October 14, 2019

Pharmacy Executives Judge Students’ Entrepreneurial Proposals

PBA News

Pharmacy students pitched creative proposals to treat asthma, reduce hospital readmission rates and improve drug performance to three industry executives during an entrepreneurship challenge Friday morning.

Assistant Professor of Pharmacy Dr. John Dougherty organized the challenge for students in his “Pharmacy Application of Pharmacoeconomics, Management and Informatics” class. Red Oak Sourcing President Dr. Punit Patel, Ingenus Pharmaceuticals Chairman & CEO Raju Mantena and Managed Care Network founder Susan Petrovas offered feedback on how students could improve their business models. Petrovas also co-founded CDMI LLC, which Magellan Health Services bought in 2014.

Ian Clarke, Nicole Latinkich, Mehrnoush Mohammadpour and Isabelle Serbulescu presented the winning proposal, in which they called for hospitals to hire additional pharmacists to provide at-home medication counseling to decrease re-admission rates.

“It’s a big problem, and the government knows it,” Clarke said of patients landing back in the hospital.

Having pharmacists give in-home consultations would not only improve patient care, it would save hospitals money by lowering the government penalties they pay for readmission rates, Latinkich said. Students used publicly-available Medicare data to build their case.

The traveling pharmacists will discuss all medications, including over-the-counter drugs and herbal supplements with their patients.

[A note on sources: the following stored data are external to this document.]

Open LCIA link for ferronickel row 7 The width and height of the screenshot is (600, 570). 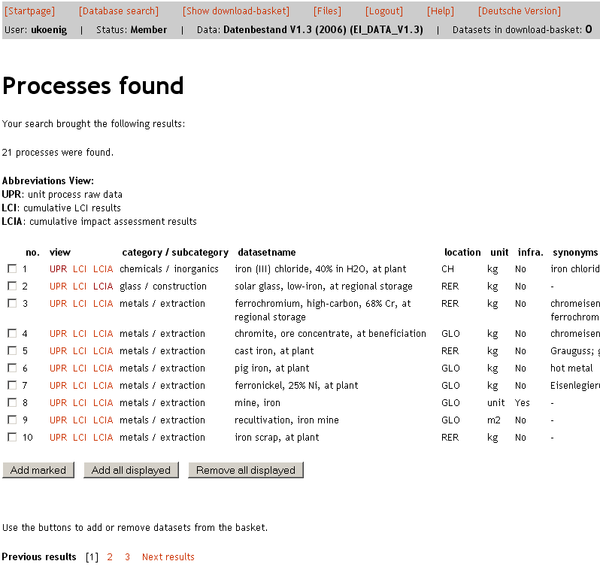click(103, 386)
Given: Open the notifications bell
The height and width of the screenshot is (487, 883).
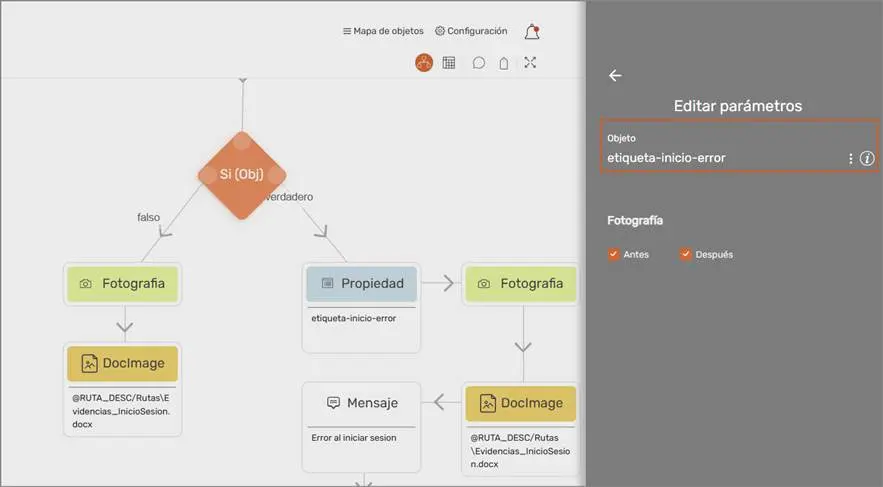Looking at the screenshot, I should click(x=531, y=32).
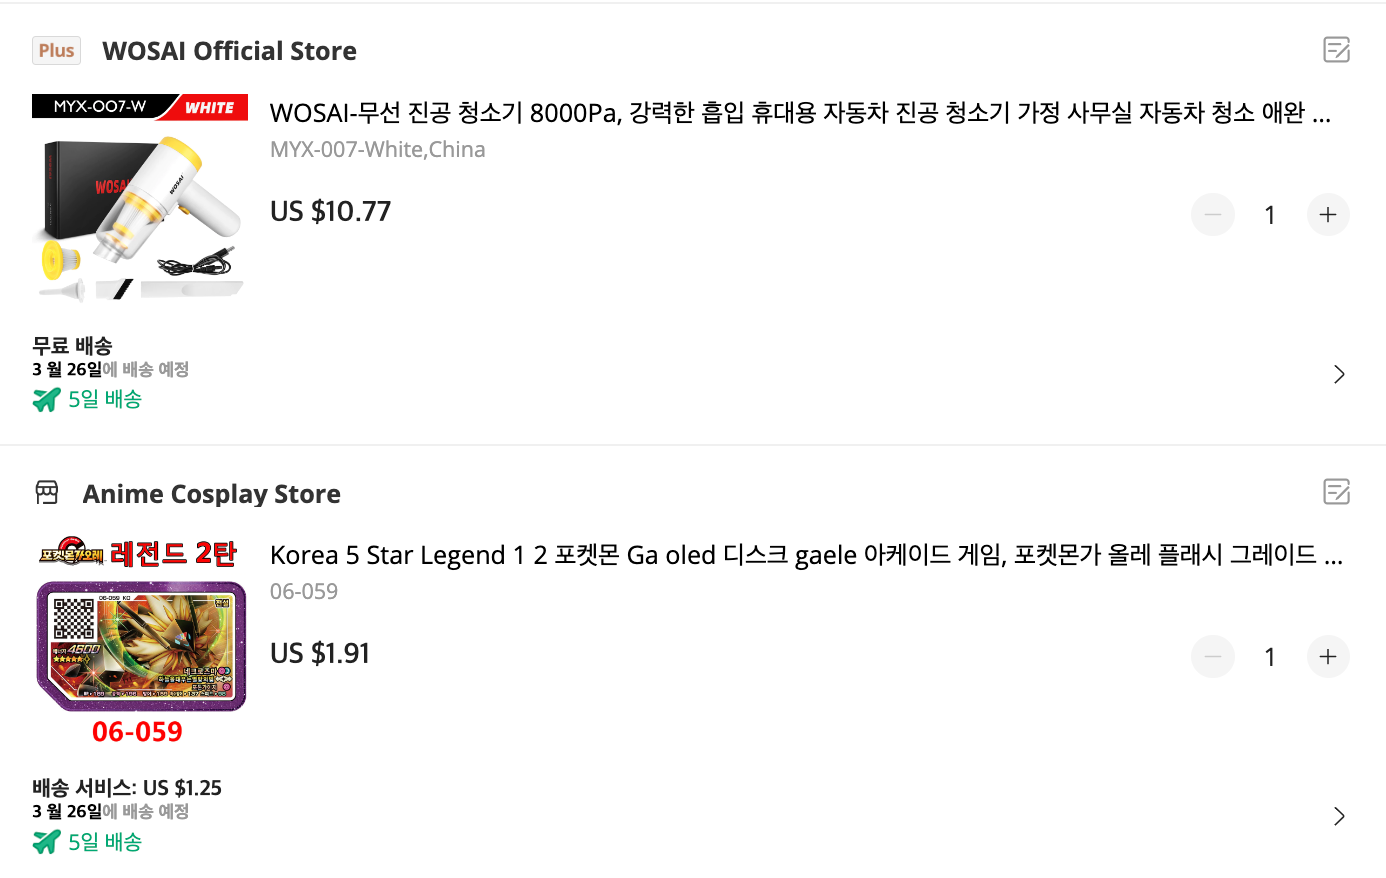Click the airplane icon next to WOSAI 5일 배송
Viewport: 1386px width, 878px height.
tap(46, 398)
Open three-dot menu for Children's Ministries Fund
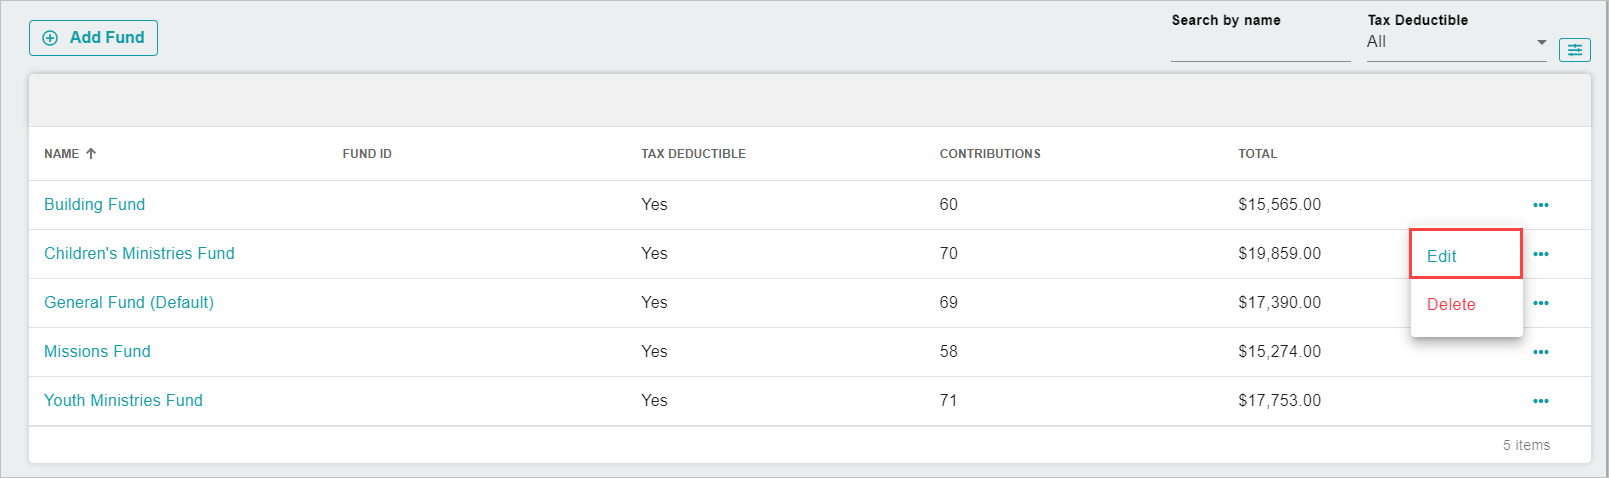 click(1541, 254)
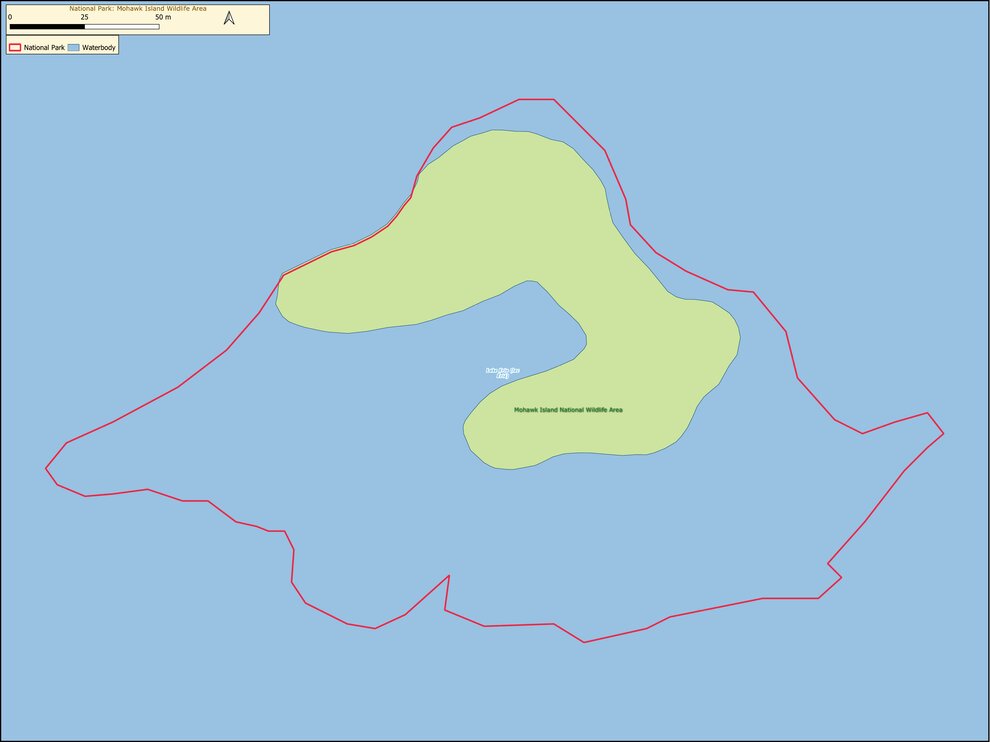Image resolution: width=990 pixels, height=742 pixels.
Task: Select the map title about Mohawk Island
Action: pos(138,8)
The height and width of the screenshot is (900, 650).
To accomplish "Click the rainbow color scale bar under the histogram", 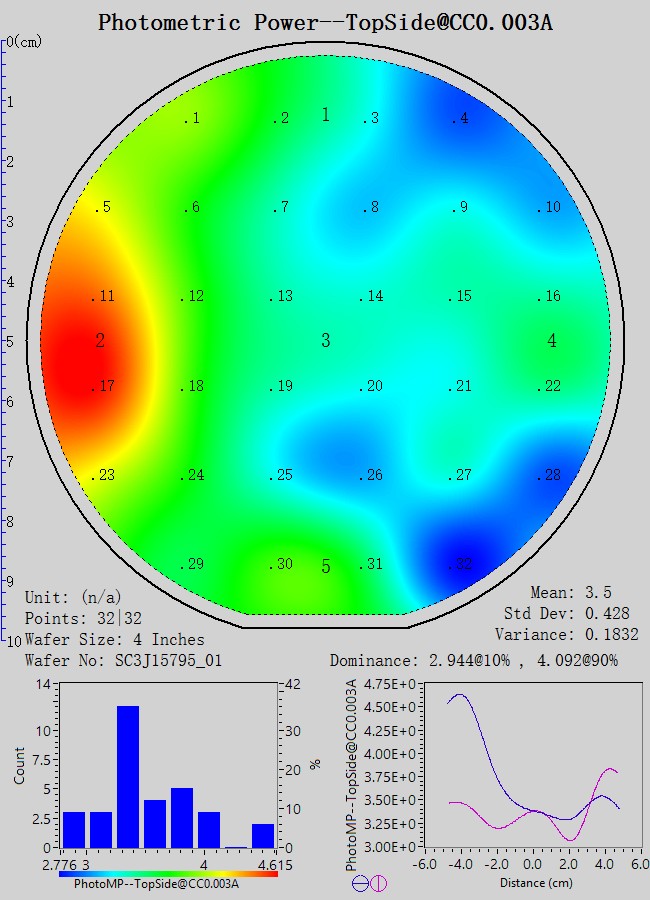I will point(167,873).
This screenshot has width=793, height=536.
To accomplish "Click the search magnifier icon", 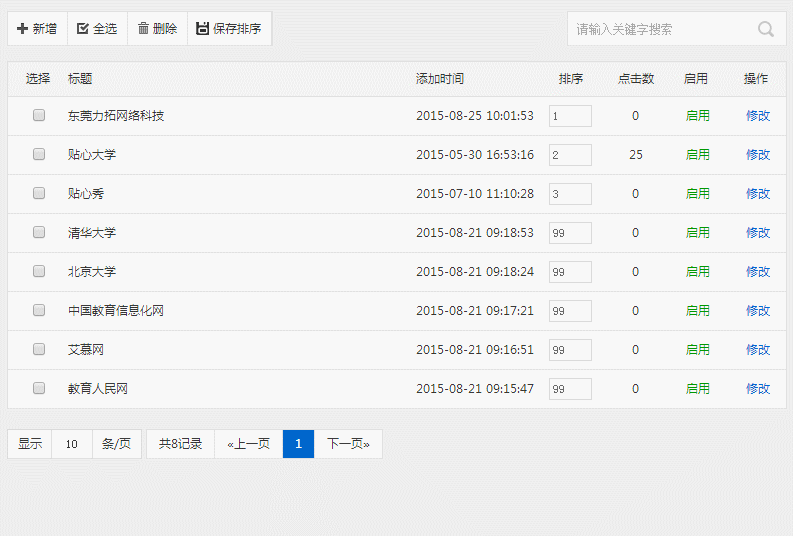I will [766, 29].
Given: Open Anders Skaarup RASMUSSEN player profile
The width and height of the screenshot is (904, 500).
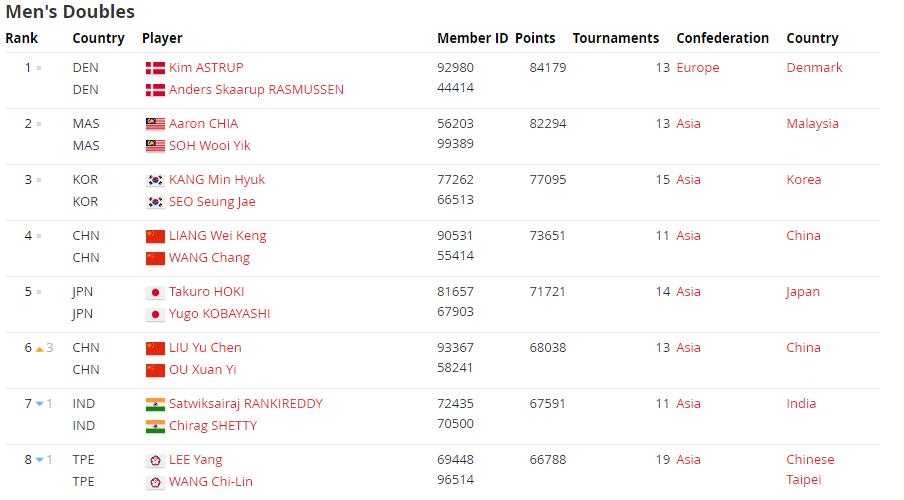Looking at the screenshot, I should (256, 89).
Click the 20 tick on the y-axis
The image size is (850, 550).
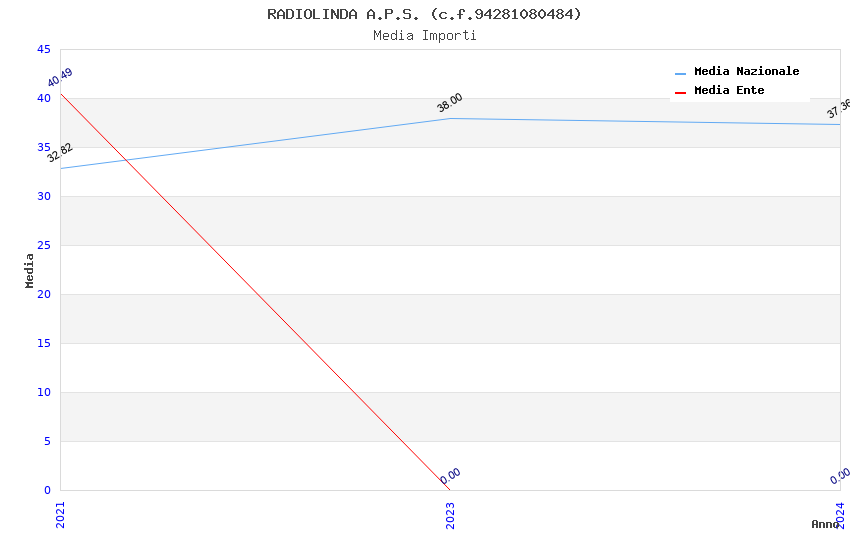click(x=43, y=295)
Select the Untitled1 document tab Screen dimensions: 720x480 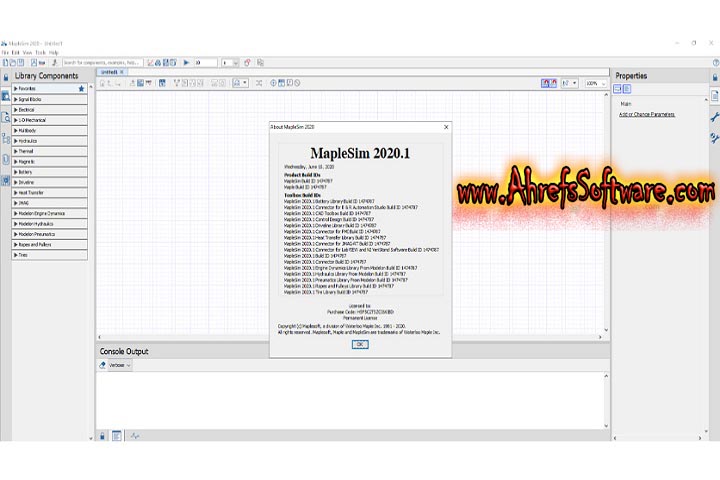pos(109,72)
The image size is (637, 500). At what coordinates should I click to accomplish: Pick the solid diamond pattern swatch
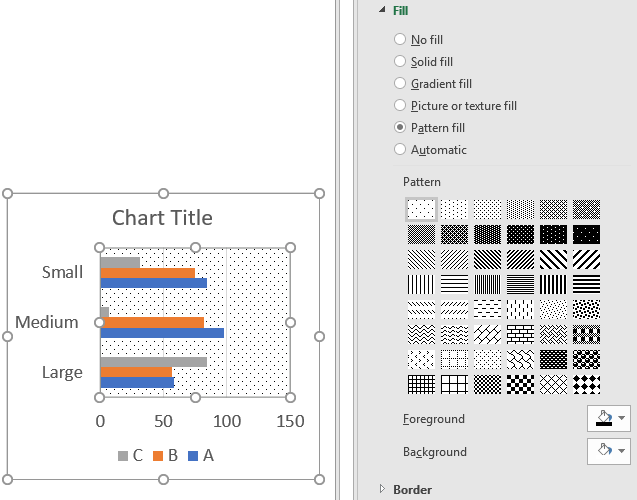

Using data from a Home Health Care Nurse Association study, the students determined that two additional pharmacists could make 1,412 home visits in a year — more visits than a local hospital would need to service its patients. A decrease of even two or three percentage points in readmission rates would save the hospital thousands of dollars, Clarke said. Ian Clarke presents a proposal for hospitals to hire pharmacists to provide at-home medication counseling in order to lower readmission rates and reduce penalties. Teammate Isabelle Serbulescu listens.

The students’ plan reflected the future of patient care — nurses, doctors, pharmacists and others collaborating, Petrovas said.

“The future of healthcare should be a team…taking care of patients as a whole,” Petrovas said.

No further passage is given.